*** Opening of Source information ***

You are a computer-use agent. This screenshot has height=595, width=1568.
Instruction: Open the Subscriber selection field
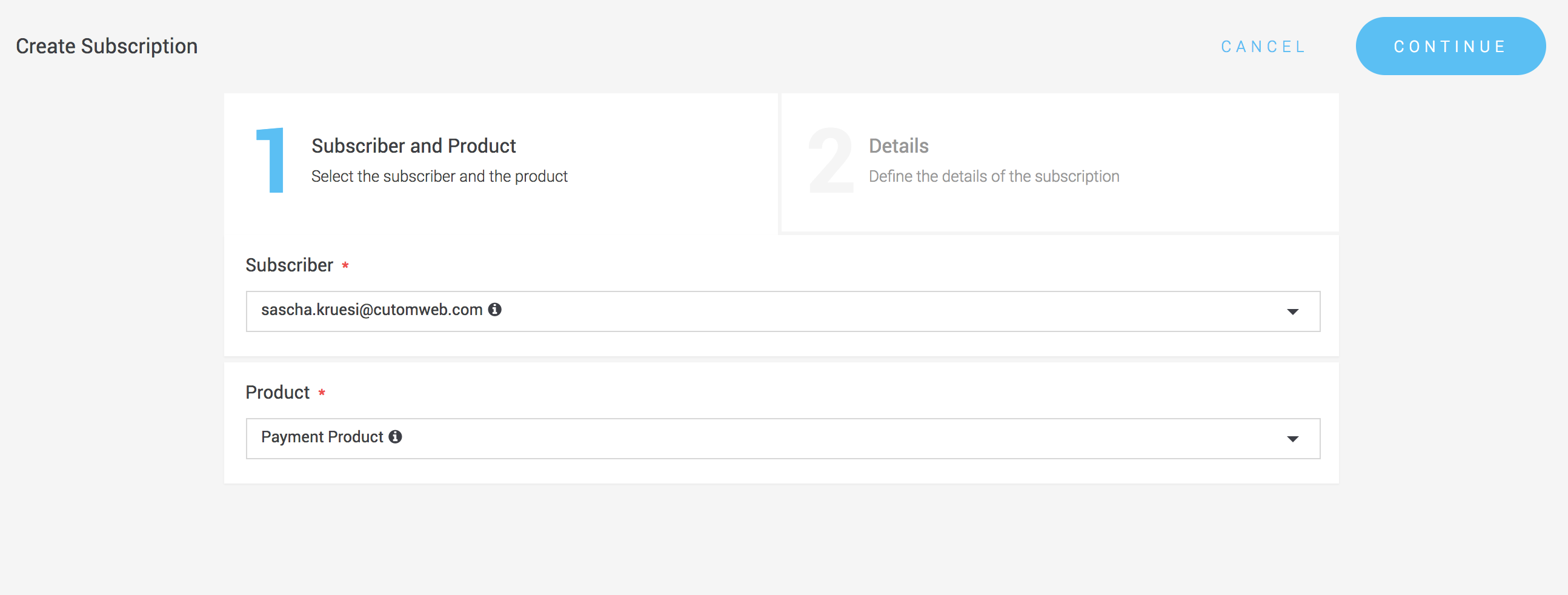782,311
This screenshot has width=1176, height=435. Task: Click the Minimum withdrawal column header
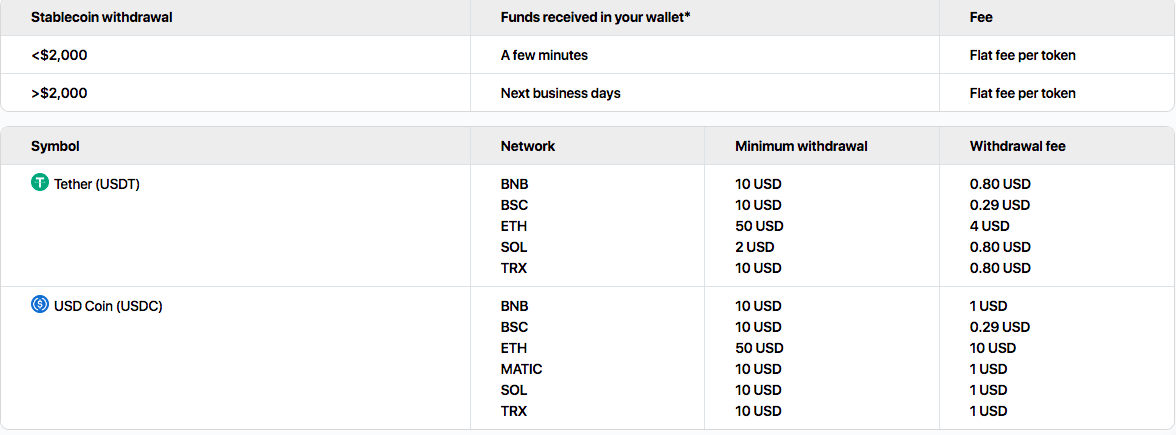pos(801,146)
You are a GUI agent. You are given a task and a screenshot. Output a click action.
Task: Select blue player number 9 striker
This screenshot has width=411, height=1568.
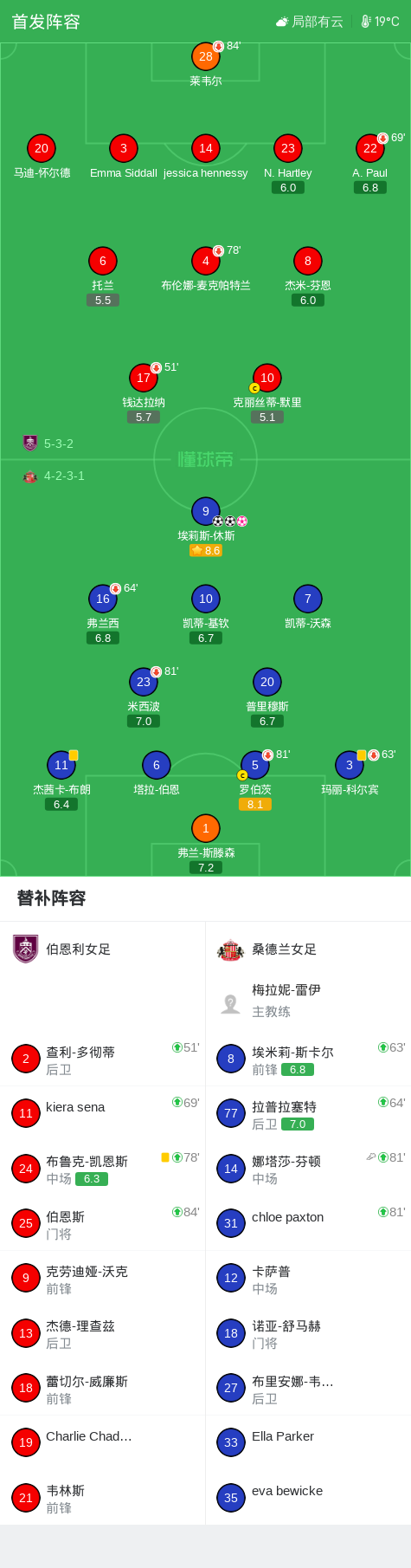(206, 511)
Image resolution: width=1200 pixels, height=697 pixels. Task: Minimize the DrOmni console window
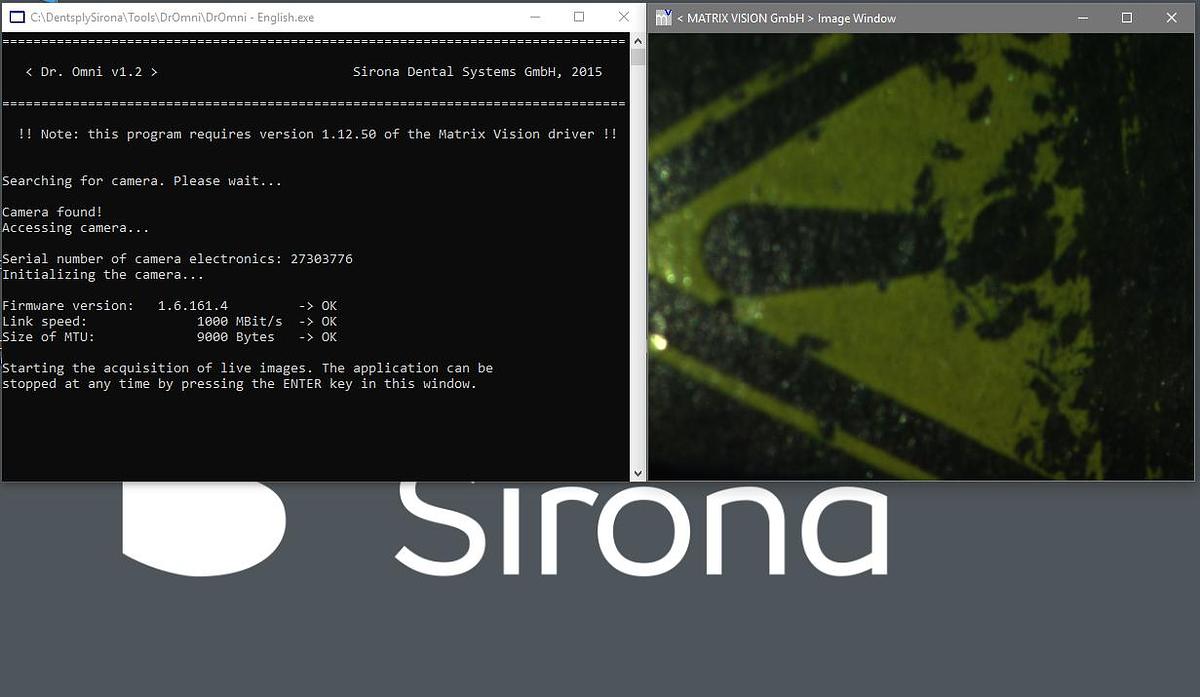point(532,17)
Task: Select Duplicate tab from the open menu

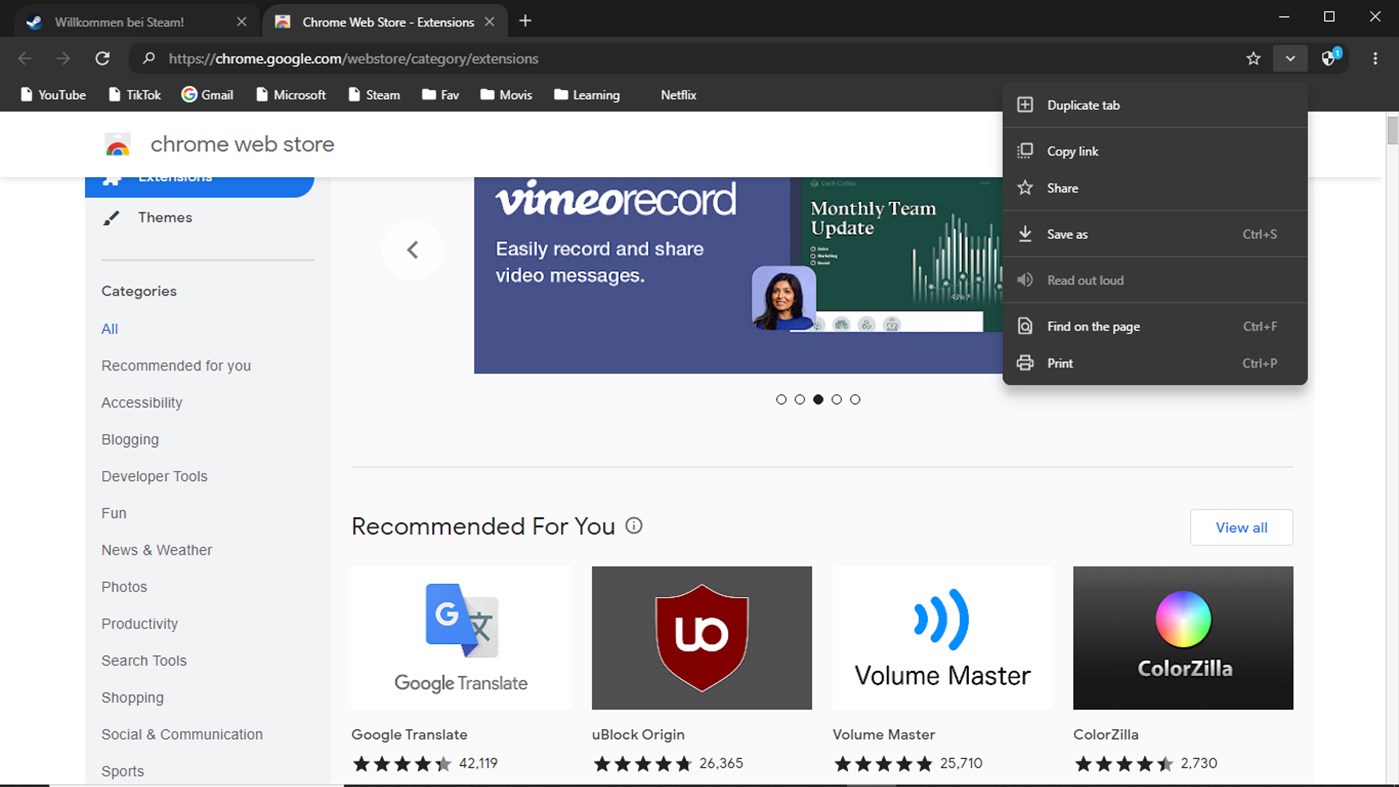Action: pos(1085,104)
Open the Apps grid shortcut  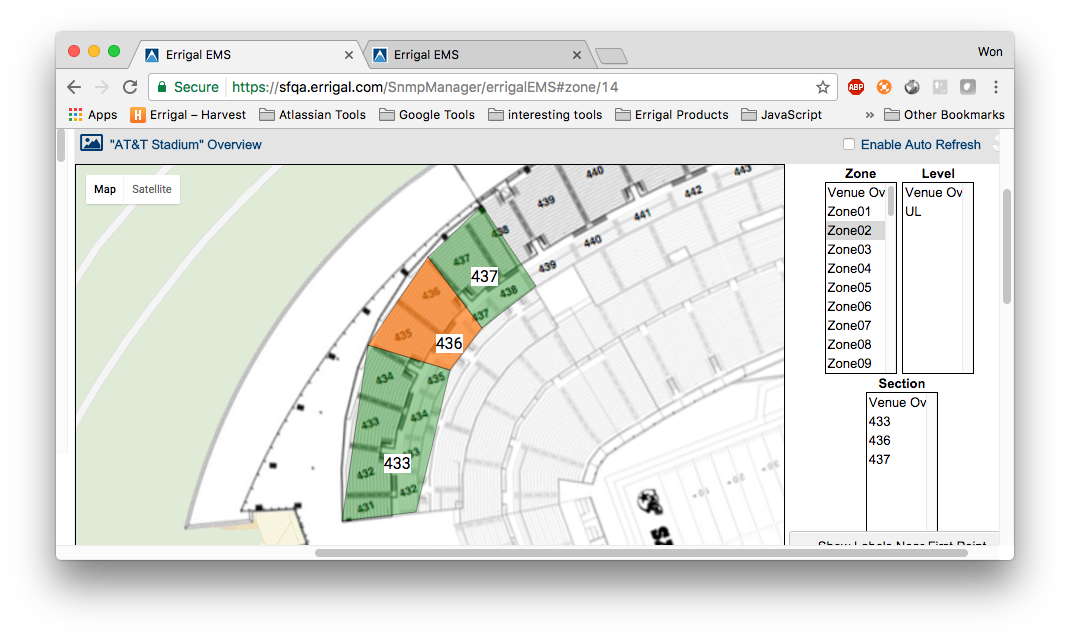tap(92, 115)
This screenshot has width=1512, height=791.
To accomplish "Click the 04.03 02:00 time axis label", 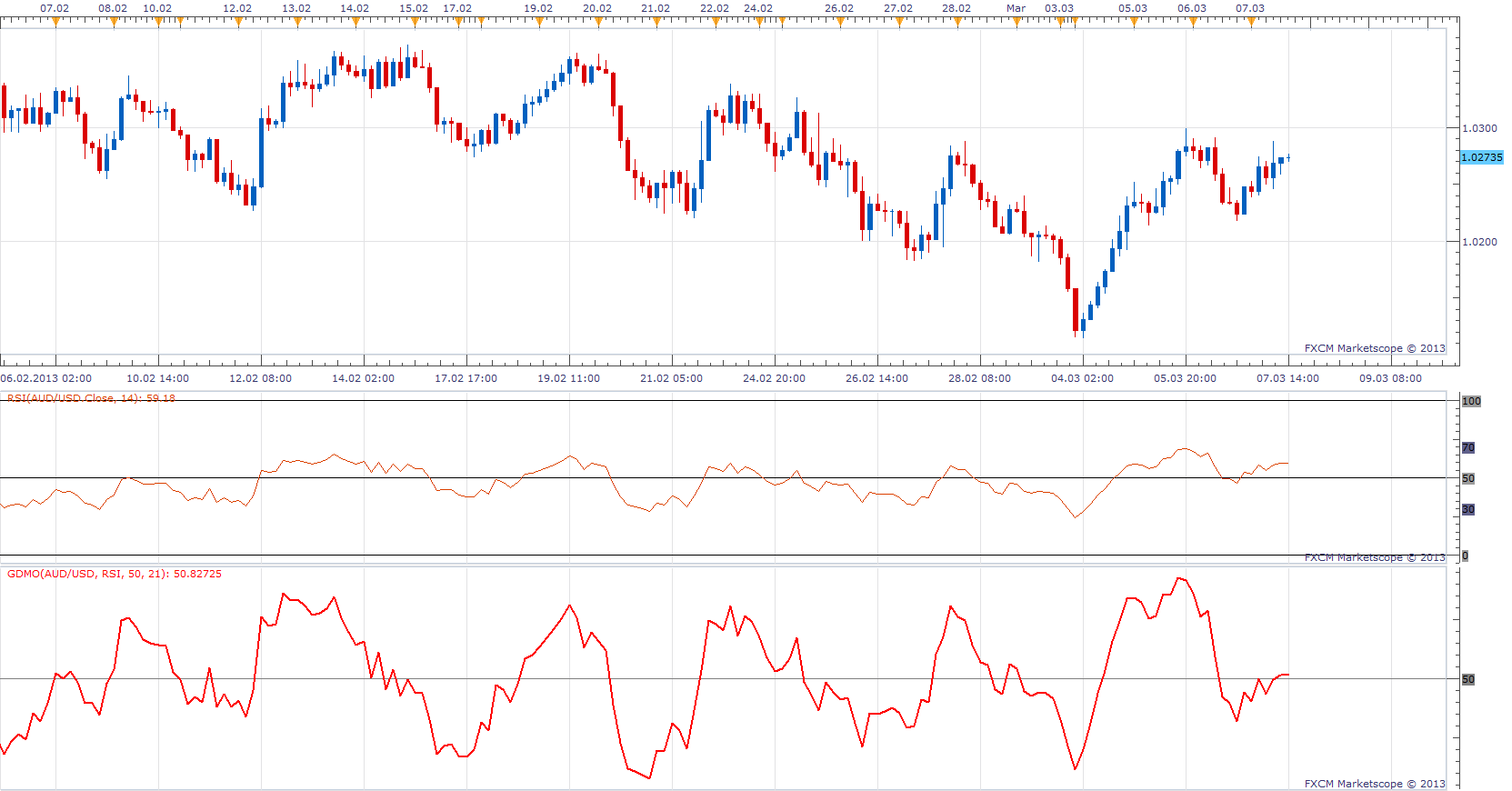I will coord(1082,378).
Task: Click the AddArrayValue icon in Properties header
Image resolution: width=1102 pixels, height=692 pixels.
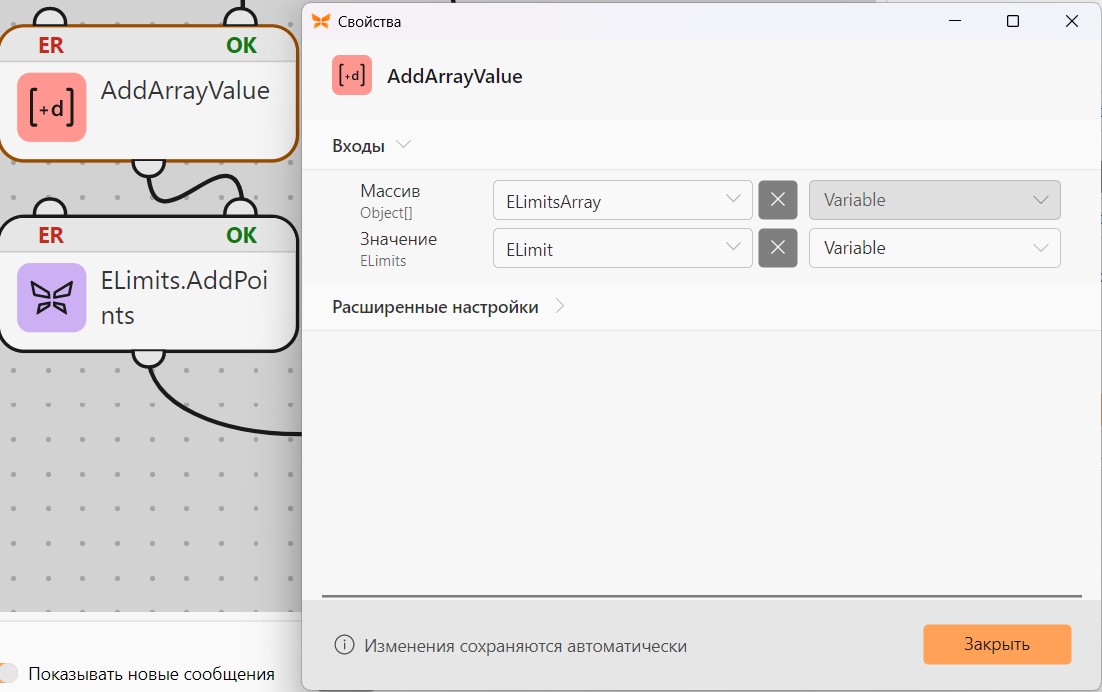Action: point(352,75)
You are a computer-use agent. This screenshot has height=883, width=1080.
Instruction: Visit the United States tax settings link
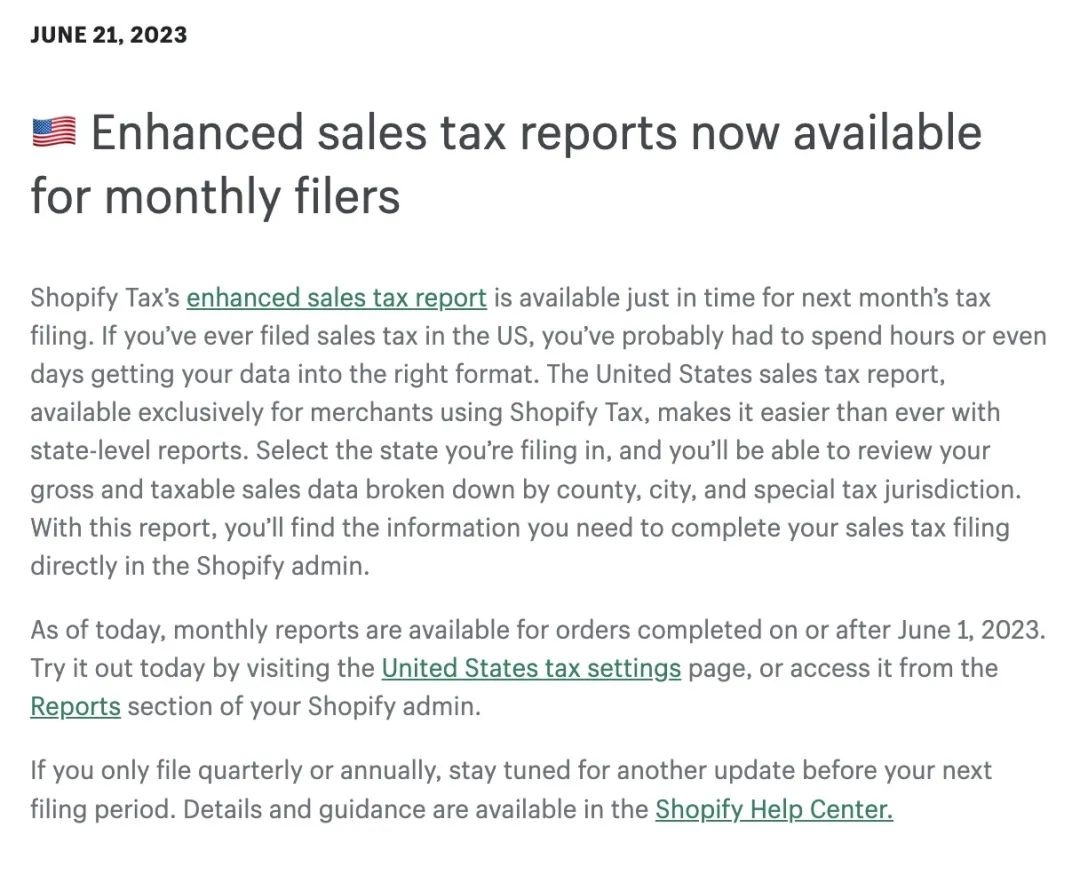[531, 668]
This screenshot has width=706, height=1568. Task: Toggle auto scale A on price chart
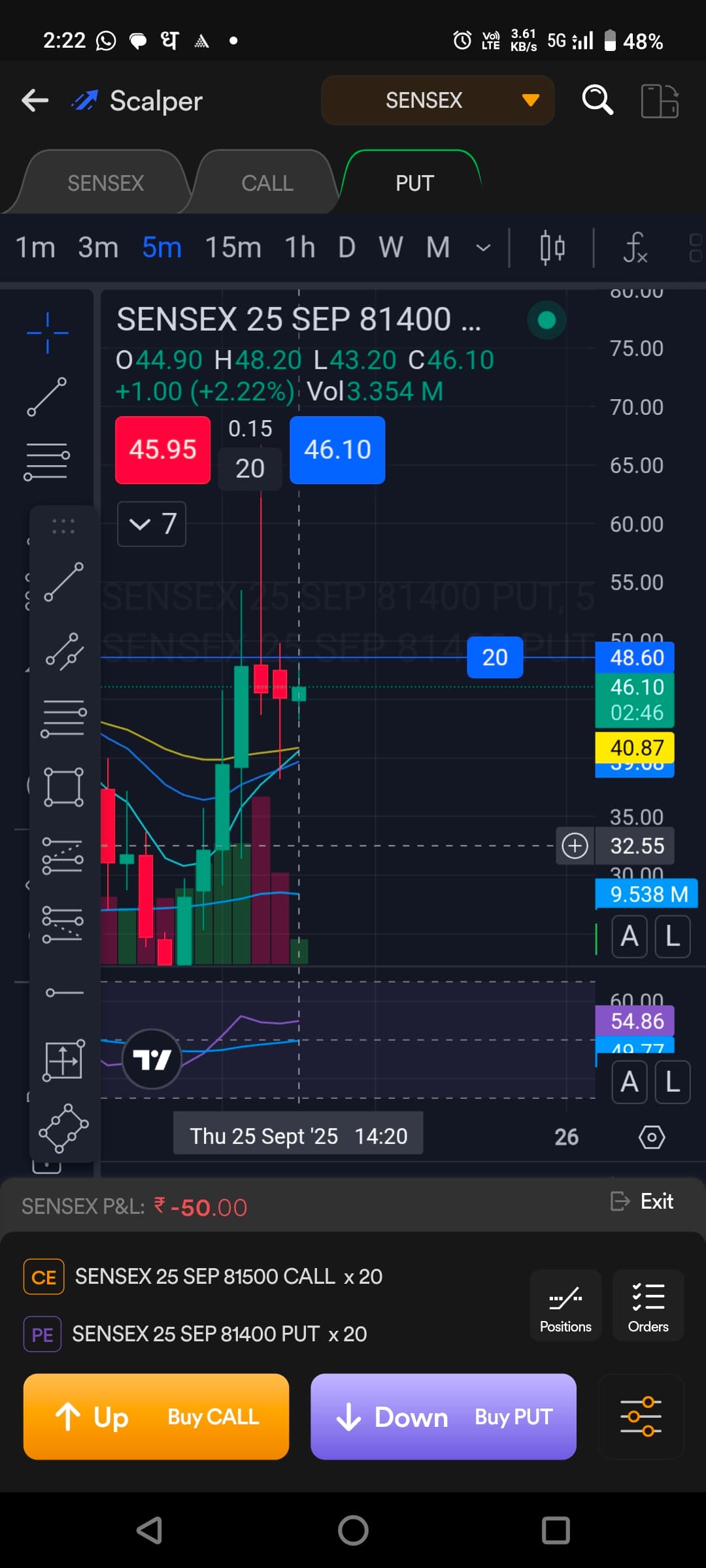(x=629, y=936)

*** Close of Source information ***

Task brief: Wherever a line contains the string "agent", copy that line from the data.

Result of the task:
You are a computer-use agent. This screenshot has height=595, width=1568.
You are a GUI agent. You are given a task and a screenshot. Output a click action.
You are a computer-use agent. This screenshot has height=883, width=1080.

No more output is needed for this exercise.